▸ **QUOTED PASSAGE**:
Since ultrasonic cleaners are using the incredible power produced as a side effect of cavitation, they don't require the harsh cleaners often used in most industrial cleaning applications.
History Of Ultrasonic Cleaning
While the inception of ultrasonic cleaning goes back to the early 1930s, it wasn't pursued as a cleaning method until the 1950s. The technology was discovered by accident when one of RCA's labs used Freon to cool some internal components of a radio. They noticed that a wave action surrounded one of the crystals, which was operating at 300 kHz.
Later on, in the 1950s, companies began the development of ultrasonic cleaners in earnest and started to sell them for use in industrial cleaning applications. Most of the systems developed at this time operated in the 18 kHz to 40 kHz frequency range.
Despite the fact that we use ultrasonic cleaners that are able to create much higher frequencies now, the cleaning power created at even these low levels was astounding. In the mid to late 1970s, the technology used to create ultrasonic cleaners began to drop in price and lower cost models intended for home use appeared on the market.
Until the late 1980s, the majority of home and industrial ultrasonic cleaners continued to operate at 40 kHz or less. Over the last thirty plus years, advances in transducer technology has allowed companies to make incredibly powerful units that are still small in size, with the majority of the advances happening in the last ten years.
The most recent advances in ultrasonic cleaning have focused on creating a range of frequencies, either simultaneously or consecutively. This is because different frequencies have different cleaning properties. The lower the frequency, the better it works at removing larger particles, and vice versa for higher frequencies. Since particulate that needs to be cleaned is rarely ever all uniform in size, introducing a wider range of frequencies allows for the removal of more particulate and results in a cleaner item.
Things To Consider When Buying An Ultrasonic Cleaner
Before choosing your ultrasonic cleaner, you need to identify what you will be cleaning. This is one of the most important factors to consider before purchase as different cleaners will be better suited to certain tasks. The majority of ultrasonic cleaners operate in frequencies ranging from 35 to 45 Khz, which is well suited to a variety of cleaning tasks.

▸ **EXERCISE DATA**:
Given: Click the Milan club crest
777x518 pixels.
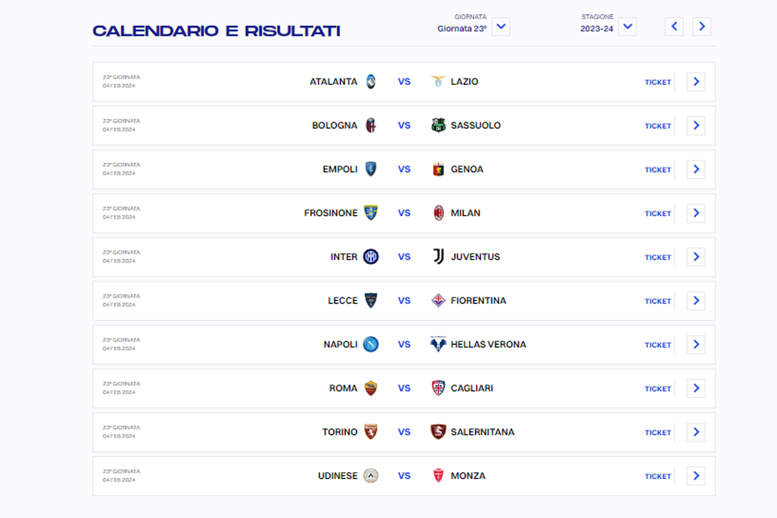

▸ **EXERCISE REQUIREMENTS**:
In the article on ultrasonic cleaners, what frequency range did most of the systems developed in the 1950s operate in?

▸ **REPLY**:
18 kHz to 40 kHz